How Chaos Rules our Lives
The world is stranger than we can even imagine
Every day brings us new surprises. Sometimes, what we do
today decides our course of action for tomorrow. Often times,
the future brings us loads of unexpected events that we simply
don’t have control over. Nature is packed with such random and
chaotic behaviour, that we simply have no ways to predict with accuracy. Imagine a world that worked according to our wishes
and expectations. How boring our lives would be without the inherent uncertainties hidden away in nature. Our world is like
a gas chamber and we all seem to simulate the behaviour of gas
molecules in this gas chamber, undergoing constant random
motion. No one knows which two molecules will bump into each
other. Of course, unlike molecules, we humans have the liberty
to plan and execute our next action to minimize surprises. In this chaotic system, we try and bring some order.
So, where does the chaos or randomness fit into the larger
scheme of things in nature? Does the chaotic behaviour of nature
spring from its innate physical structure or is it a well-planned
design principle deliberately enforced upon us? It is hard to
imagine an alternative model to nature. Do the uncertainties
existing at the quantum level have anything to do with
unpredictability at our level?
Butterfly effect
Chaos is dealt with in math and physics as a behaviour of dynamical
systems such as a weather system or the swing of a pendulum.

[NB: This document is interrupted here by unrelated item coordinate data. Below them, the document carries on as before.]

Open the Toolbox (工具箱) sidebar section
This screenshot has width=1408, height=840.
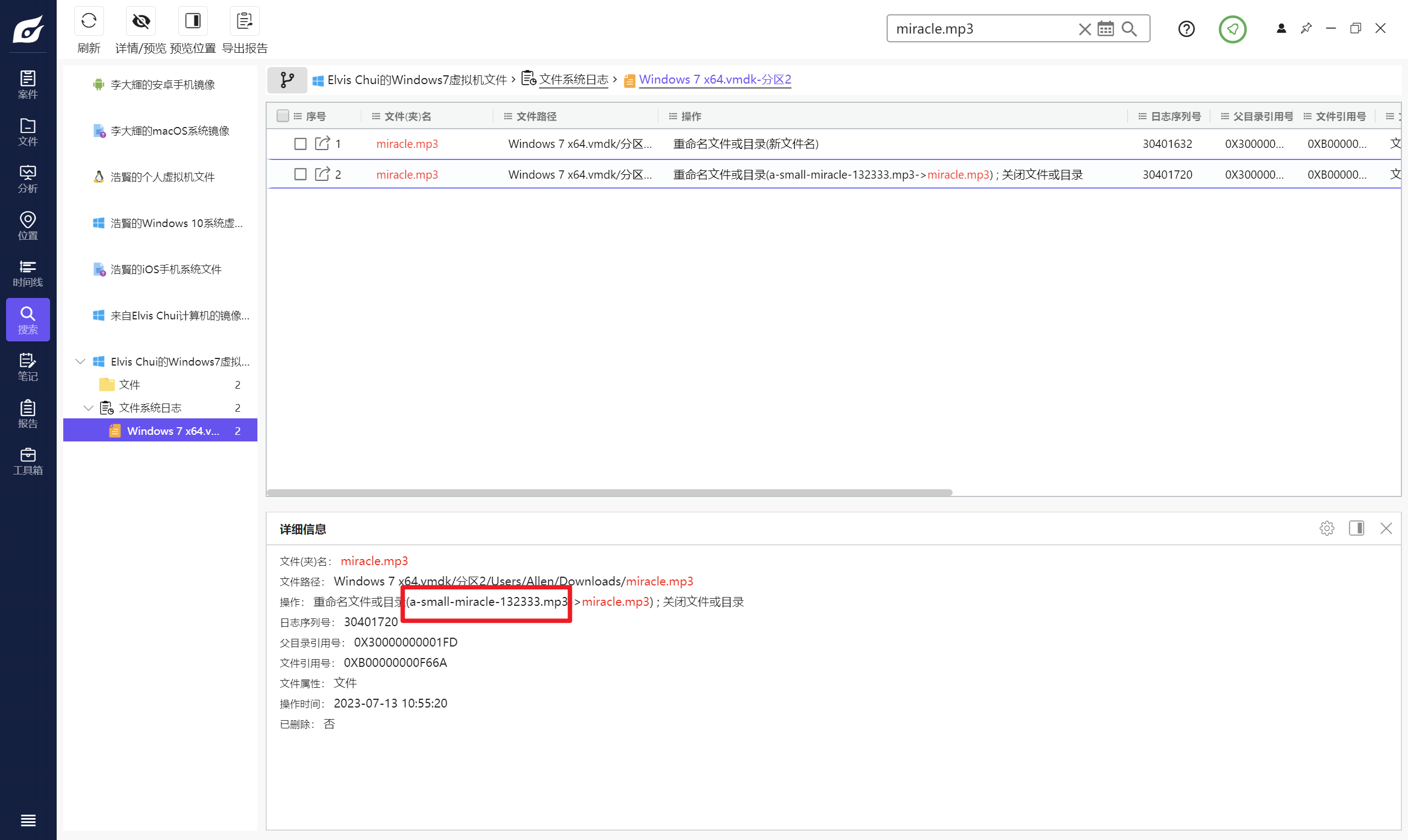(28, 461)
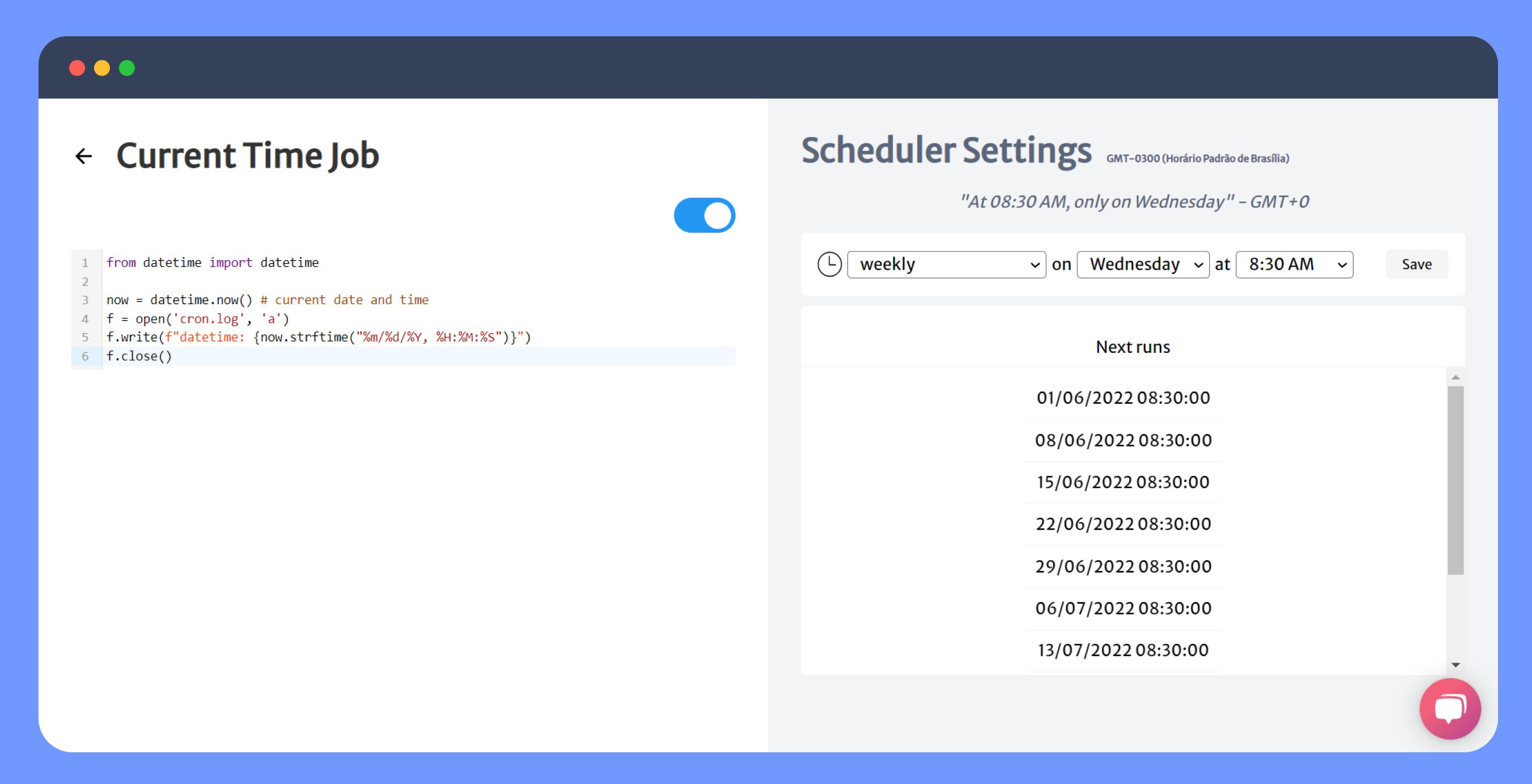The height and width of the screenshot is (784, 1532).
Task: Open the weekly frequency dropdown
Action: [946, 264]
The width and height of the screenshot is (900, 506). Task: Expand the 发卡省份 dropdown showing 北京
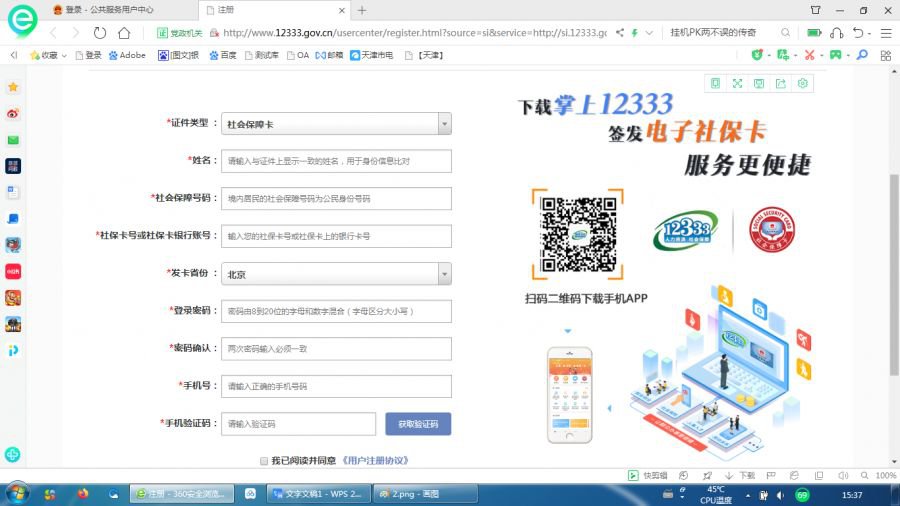coord(444,274)
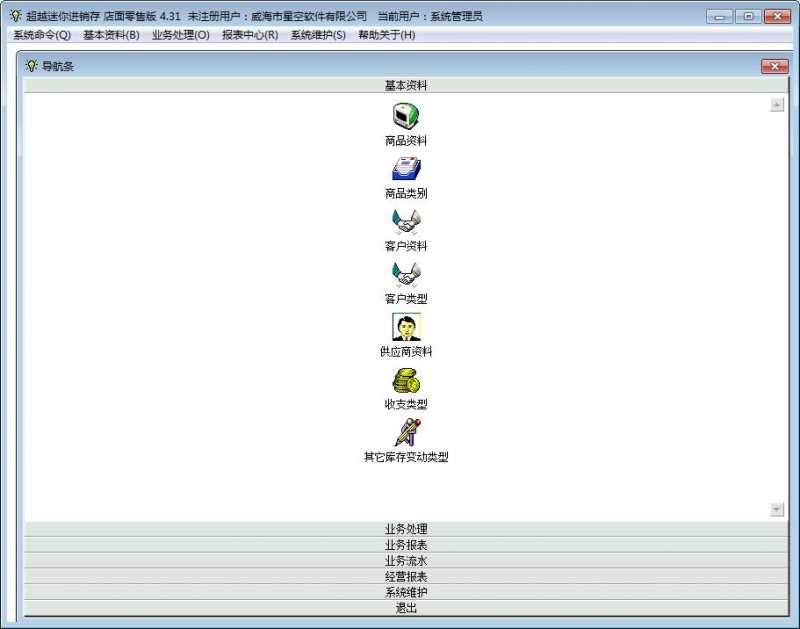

The chaos theory tries to model the behaviour of such constantly
changing or evolving systems, so there is some way to predict
their future states. Hot and humid conditions in the morning may not guarantee a warm night, and a clear sky now may not
assure one of a starry night later. A small change in the initial
condition of a system may have a drastic influence on the future
state of the system. Theoretically, a butterfly flapping its wings
at someplace today, leads to the formation of a hurricane in
a week’s time somewhere else, causing untold destruction and
misery. Luckily, large and complex systems such as weather or
Ocean tides, have some seasonal patterns to help us model them
more predictably. The term Butterfly Effect was popularized by
American mathematician and meteorologist Edward Lorenz
(1917–2008), who is regarded as a pioneer of Chaos Theory.
Dynamical systems become highly sensitive to small changes
and may lead to completely unpredictable behaviour over a
period of time.
We know that stocks and commodity prices fluctuate every day
and do not show any pattern if measured over a fixed time period.
If they did, we would invest our life savings in them. Benoit
Mandelbrot (1924–2010), a French-American mathematician and
IBM Fellow, while studying the cotton price fluctuations based on
the data collected between 1900 and 1960, found an interesting price pattern. Each price change was random at short intervals, Such as a day, as was expected, but the way they changed (rate Or change), remained the same whether it was for a day or a month. If the price of cotton rose in the early trading session on a particular day, it fell slightly around noon, and fell more
statically in the late afternoon, peaking in the evening during the
user session, then this pattern of ups and downs was matched perfectly when compared to the pattern of Cotton prices over a period of a month. That is to say, the daily and monthly charts of cotton prices showed the same symmetry or trend. This was an astonishing revelation of order within a disorder. Mandelbrot, through his mathematical modelling, exposed one of the great mysteries of nature, that there was some method in the madness of the chaotic world. Mandelbrot coined the word fractal, for the behaviour of nature where a small part looks exactly like a replica of its whole.
So, what started off as chaotic behaviour, with randomness playing
havoc at the micro-level, led to a predictable and orderly pattern
at the macro level. Chaos Theory plays an important part in the
fields of economics, philosophy, microbiology, meteorology,
politics, and finance, apart from physics and math. Chaos seems
to be the character of the classical world. If on a classical level,
chaos plays such an imposing role, how is it related to the quantum
world? As it is, there is a high level of unpredictability in quantum
nature. We can see that however hard we try to measure the
position and speed of the sub-atomic particles, there is always
a large amount of approximation. The aberrations arising from
such measurements prevent us from seeing the true nature of
these particles. At what level does the chaos actually originate?